Summary
claiming that the lead vehicle made a sudden stop, standing alone, is insufficient to rebut the presumption of negligence on the part of the rear driver
Summary of this case from Smith v. GrahamOpinion
04-21-2016
The Sullivan Law Firm, New York (James A. Domini of counsel), for appellant. Hurwitz & Fine, P.C., Melville (Elizabeth A. Fitzpatrick of counsel), for respondents.
The Sullivan Law Firm, New York (James A. Domini of counsel), for appellant.
Hurwitz & Fine, P.C., Melville (Elizabeth A. Fitzpatrick of counsel), for respondents.

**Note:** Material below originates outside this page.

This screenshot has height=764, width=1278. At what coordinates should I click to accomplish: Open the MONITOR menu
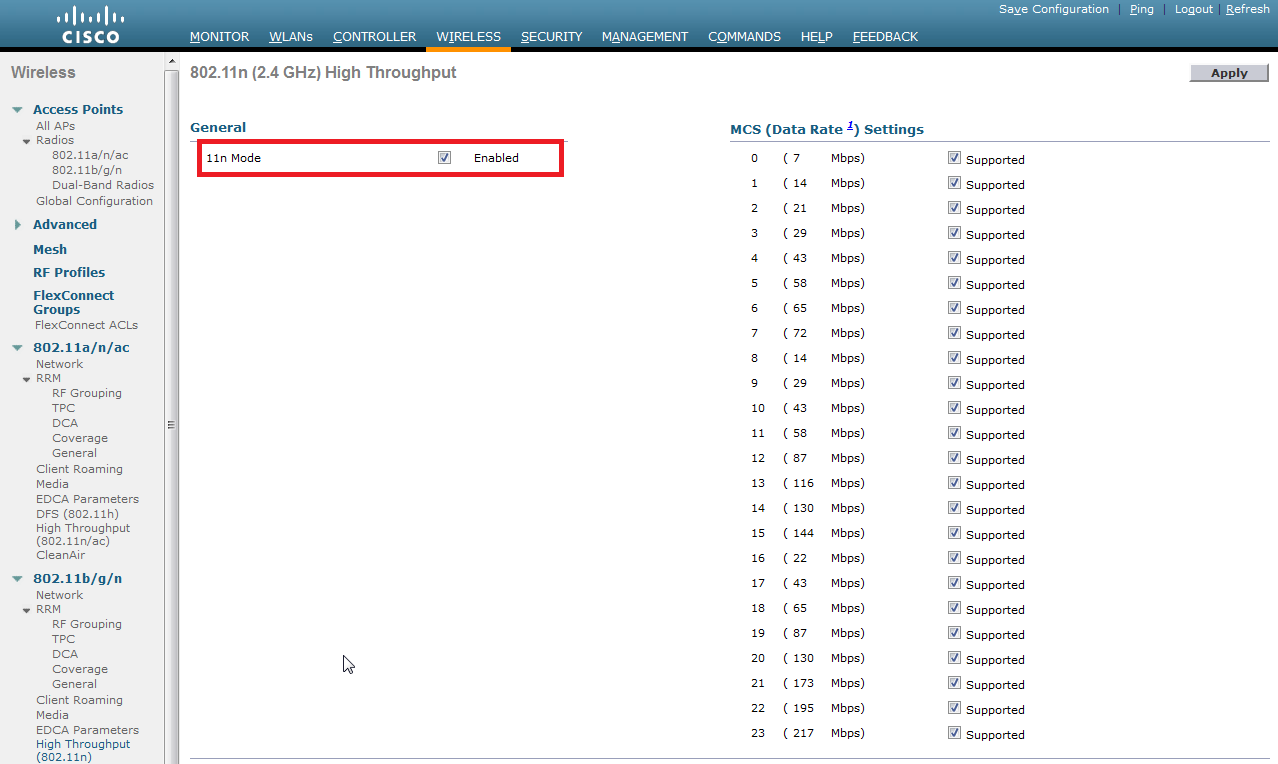[219, 37]
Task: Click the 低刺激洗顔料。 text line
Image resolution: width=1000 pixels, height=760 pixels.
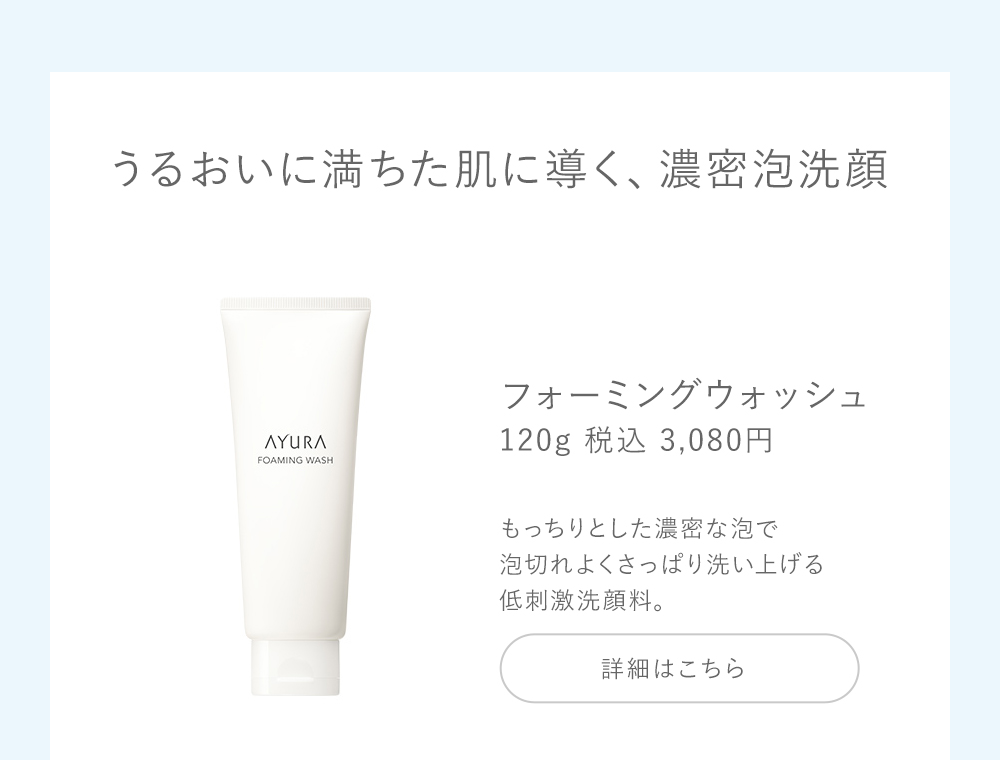Action: pyautogui.click(x=583, y=600)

Order, Supreme Court, Bronx County (Fernando Tapia, J.), entered December 29, 2014, which denied plaintiff's motion for summary judgment on the issue of liability, unanimously reversed, on the law, without costs, and the motion granted.
It is well settled that a rear-end collision with a stopped or stopping vehicle establishes a prima facie case of negligence on the part of the driver of the rear vehicle, and imposes a duty on the part of the operator of the rear vehicle to "come forward with an adequate nonnegligent explanation for the accident" (Cabrera v. Rodriguez,
72 A.D.3d 553, 553, 900 N.Y.S.2d 29 [1st Dept.2010] ; see Tutrani v. County of Suffolk, 10 N.Y.3d 906, 908, 861 N.Y.S.2d 610, 891 N.E.2d 726 [2008] ; Joplin v. City of New York, 116 A.D.3d 443, 982 N.Y.S.2d 762 [1st Dept.2014] ).
Defendant asserts that the lead vehicle driven by plaintiff signaled to go left, but then continued driving through the intersection, and "abruptly stopped in the middle of the intersection." However, a claim that "the lead vehicle made a sudden stop, standing alone, is insufficient to rebut the presumption of negligence" on the part of the rear driver (see Cabrera, 72 A.D.3d at 553, 900 N.Y.S.2d 29 ; Joplin, 116 A.D.3d at 443, 982 N.Y.S.2d 762 ). We have repeatedly so held, particularly when the defendant driver fails to explain why he or she did not maintain a safe following distance (see Corrigan v. Porter Cab Corp., 101 A.D.3d 471, 472, 955 N.Y.S.2d 336 [1st Dept.2012] ; Santos v. Booth, 126 A.D.3d 506, 6 N.Y.S.3d 26 [1st Dept.2015] ; Santana v. Tic–Tak Limo Corp., 106 A.D.3d 572, 966 N.Y.S.2d 30 [1st Dept.2013] ; see e.g. Chowdhury v. Matos, 118 A.D.3d 488, 987 N.Y.S.2d 132 [1st Dept.2014] [allegation that the plaintiff stopped suddenly in intersection insufficient to rebut presumption] ). Plaintiff did not change lanes, but rather continued straight through the intersection after initially signaling left, distinguishing this case from others where the lead vehicle suddenly changes lanes and decelerates (see Tutrani, 10 N.Y.3d at 908, 861 N.Y.S.2d 610, 891 N.E.2d 726 [jury properly allocated 50% fault to front-most driver, a police officer who suddenly changed lanes and decelerated on a highway, causing the plaintiff's vehicle to brake suddenly, after which it was struck in the rear by the co-defendant's vehicle] ). Plaintiff is accordingly entitled to summary judgment on the issue of liability.
SWEENY, J.P., RICHTER, MANZANET–DANIELS, GISCHE, JJ., concur.